Nicole KRAUSE, University of Wisconsin - Madison, United States
Shiyu YANG, University of Wisconsin - Madison, United States
Luye BAO, University of Wisconsin - Madison, United States
Todd NEWMANN, University of Wisconsin - Madison, United States
Dominique BROSSARD, University of Wisconsin - Madison, United States
Mikhaila CALICE, University of Wisconsin - Madison, United States
AI has changed the way scientists make genetic edits; it has infiltrated our daily lives through the internet of things; and it is being used by law enforcement agencies to fight crime. Many of the societal questions raised in its wake cannot be answered by science. Who or what will govern this technology? How do we prevent inevitable biases in how the technology is developed and applied? And how do we avoid unintended consequences such as predictive policing exacerbating racial profiling?
When navigating emerging and complex issues like AI, non-expert audiences rely on different sets of trusted actors to guide their views. Using a nationally representative survey conducted in the United States in February and March of 2020 (n = 2,700; completion rate: 41.3%), we analyze the relationships among trust in different institutions and individuals’ AI-related attitudes, beliefs, and perceptions.
Our results show that trust in scientists and tech regulators operates in the expected, positive ways on support for AI. However, extending existing work on the interplay between trust and ideology in shaping science-related attitudes and beliefs, we also test several hypotheses related to nascent politicization of AI in ongoing US media narratives. In particular, we expect that public trust in certain institutions will play a mediating role in their support for AI, and that the mediating effect of trust will be further moderated by political views.

• _Instructions_:
- A) How many respondents took part in the survey described in the abstract?
- B) Rewrite the abstract from "Nicole KRAUSE, University" up to and including "exacerbating racial profiling?", replacing "law enforcement agencies" with "police departments".
The lines after this point have no connection to the abstract.

• _Data segment_:

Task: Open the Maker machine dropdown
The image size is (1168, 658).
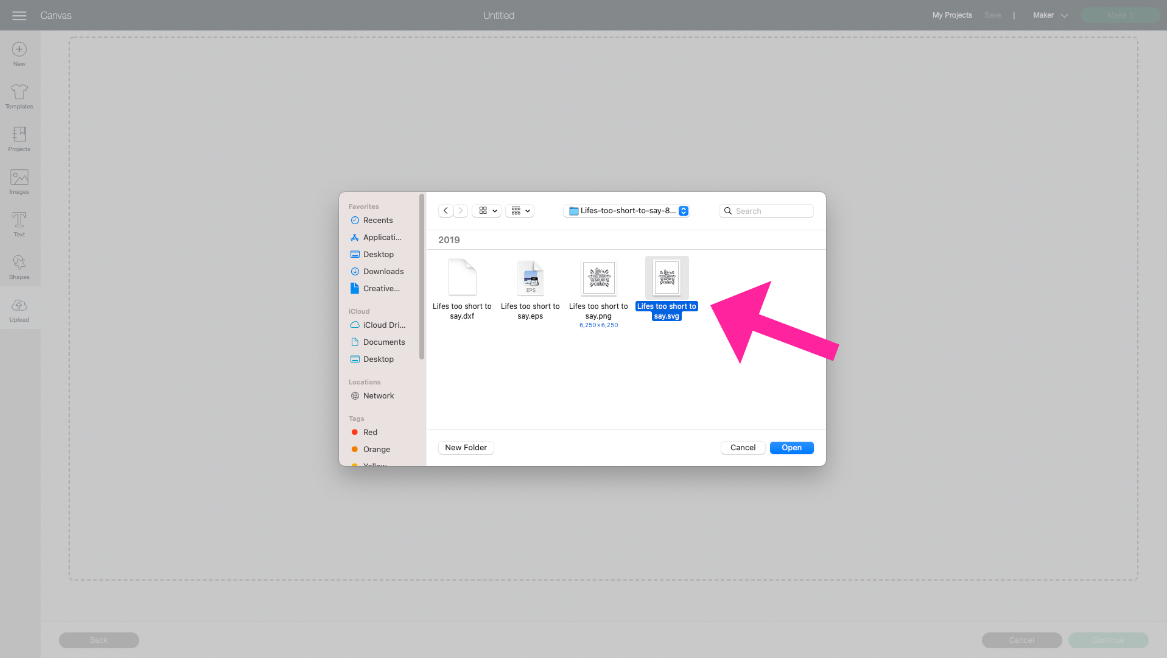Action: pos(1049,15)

• _Answers per task_:
- A) 2,700 respondents took part.

- B)
Nicole KRAUSE, University of Wisconsin - Madison, United States
Shiyu YANG, University of Wisconsin - Madison, United States
Luye BAO, University of Wisconsin - Madison, United States
Todd NEWMANN, University of Wisconsin - Madison, United States
Dominique BROSSARD, University of Wisconsin - Madison, United States
Mikhaila CALICE, University of Wisconsin - Madison, United States
AI has changed the way scientists make genetic edits; it has infiltrated our daily lives through the internet of things; and it is being used by police departments to fight crime. Many of the societal questions raised in its wake cannot be answered by science. Who or what will govern this technology? How do we prevent inevitable biases in how the technology is developed and applied? And how do we avoid unintended consequences such as predictive policing exacerbating racial profiling?